In the course of the skirmishes, the leader of the opposition National Association for Change, Mohamed ElBaradei, was ordered by police not to leave a mosque near downtown Cairo where he was attending Friday prayers. ElBaradei, the former head of the International Atomic Energy Agency, flew to Egypt from his home in Vienna for the express purpose of heading off a revolutionary movement and offering his services for a “peaceful” transition to a new bourgeois government.

Other cities across the country reported huge turnouts by demonstrators. Nearly 40,000 protesters stormed the headquarters of the ruling party in Mansurya, and 15,000 took to the streets to protest in Luxor in southern Egypt.

In Alexandria, protesters often outnumbered the police. Some officers were seized and beaten with their own batons. Protesters set fire to police vehicles.

Some of the fiercest fighting was reported in Suez, where 15,000 riot police were out in force using tear gas to disperse crowds. Tanks were deployed on the streets of the city after darkness fell.

Some 80,000 reportedly demonstrated in Port Said, at the mouth of the Suez Canal. Riot police also confronted protesters in Ismailia, Fayoum and Shbin Elkoum.

There were scattered reports of police officers tearing off their uniforms and joining the throngs demanding the ouster of Mubarak.

When in the late afternoon crowds threatened to occupy the Foreign Ministry and the Information Ministry in Cairo, Egyptian state television announced that Mubarak had declared a curfew in Cairo and other major cities and ordered the army onto the streets.

In Cairo, at least, it appears that the army refrained from directly attacking the demonstrators, and there were reports of clashes between the army and the police. The regime, no doubt at the urging of Washington, is seeking to encourage illusions that the army is either neutral or the protector of the people in the hope that the immediate threat of revolution can be contained and better conditions created for violently crushing the uprising.

At about midnight Egyptian time, with many thousands continuing to protest in the capital and elsewhere, Mubarak finally took to the airwaves to address the nation. He arrogantly declared that he would enforce security, made hollow promises to address the people’s economic and political grievances, and announced that he was sacking the current government and would appoint a new one. The bottom line was his rejection of demands that he resign.

This only further enraged the protesters, whose numbers swelled following Mubarak’s address.

[Given material]

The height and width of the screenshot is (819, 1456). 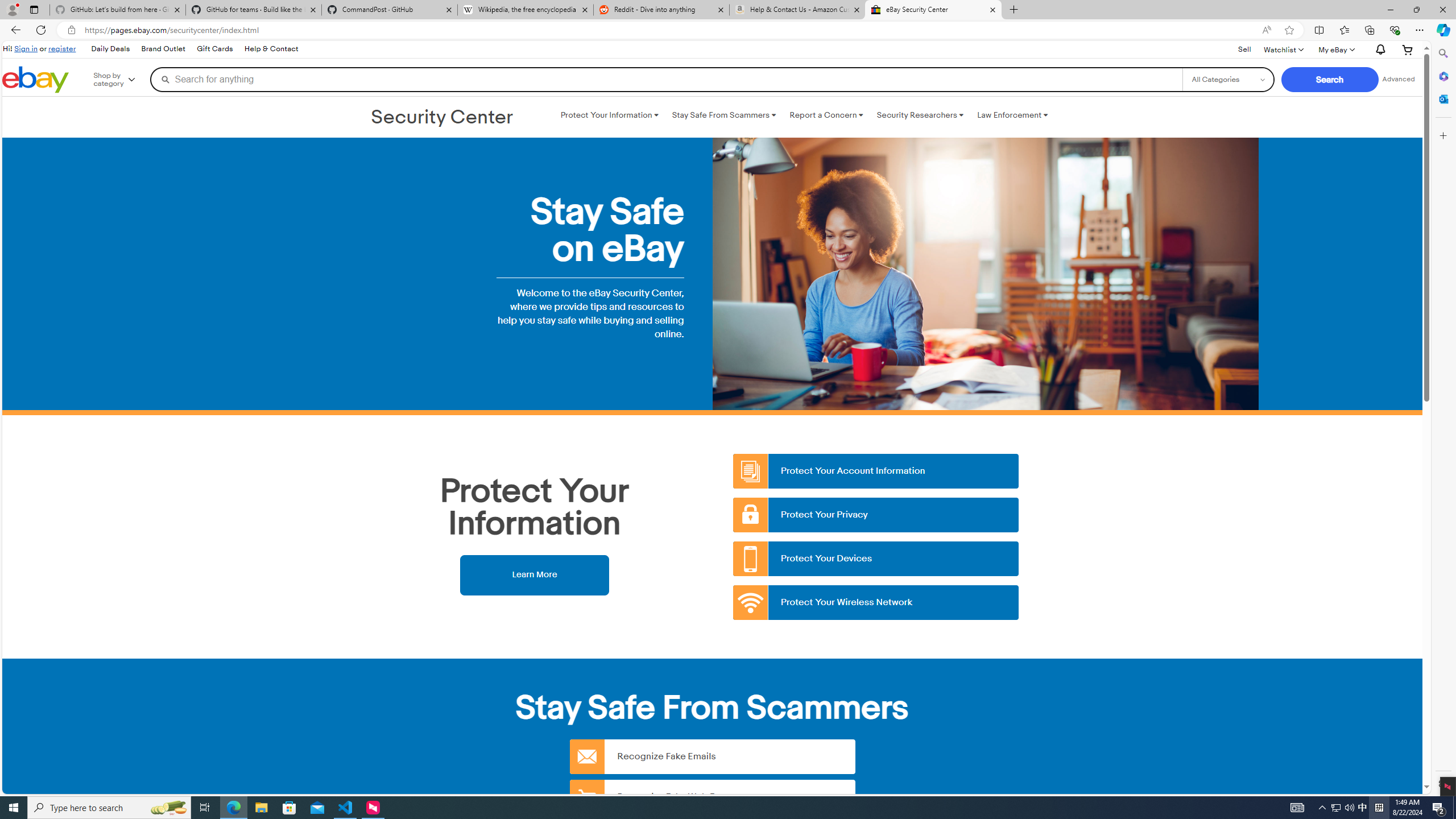 What do you see at coordinates (1407, 49) in the screenshot?
I see `'Your shopping cart'` at bounding box center [1407, 49].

[Questions to answer]
1. Say whether each statement agrees with the report on the protests in Egypt, answering yes or no and quoting the words of the report that decide it.
(a) Nearly 40,000 protesters stormed the ruling party's headquarters in Luxor.
(b) Tanks were put on the streets of Suez after dark.
(c) In his midnight address, Mubarak agreed to step down.
2. Resume the report on the protests in Egypt, picking up after its final sentence.
The lines have nothing to do with anything asked here.

[Results]
1.
(a) No: "Nearly 40,000 protesters stormed the headquarters of the ruling party in Mansurya, and 15,000 took to the streets to protest in Luxor in southern Egypt."
(b) Yes: "Tanks were deployed on the streets of the city after darkness fell."
(c) No: "The bottom line was his rejection of demands that he resign."

2.
Some 60 minutes later, President Barack Obama made a brief televised statement essentially backing Mubarak, while hypocritically claiming US support for human rights and urging the Egyptian government to refrain from violence against the protests. Obama spoke of the United States’ “partnership” with the “government and people” of Egypt, ignoring the government’s record of bloody repression, culminating in the mass violence on Friday, and the deep-seated desire of the people to finally rid itself of such a “partner.”

Obama declared US support for human rights in Egypt the same day that WikiLeaks released State Department cables documenting US knowledge of and complicity in the regime’s use of torture and assassination against political opponents.

The intervention of the army in Egypt represents a turning point in the upsurge of the working masses in a series of Arab countries, including Tunisia, Algeria, Yemen and Jordan. For the first time in recent history, an Arab regime has mobilized its military forces on a large scale to intervene against political protests.

There can be no doubt that the intervention of the Egyptian army was discussed and approved by Washington. At a press conference on Friday, White House press spokesman Robert Gibbs confirmed that the Pentagon was in constant touch with the Egyptian military high command.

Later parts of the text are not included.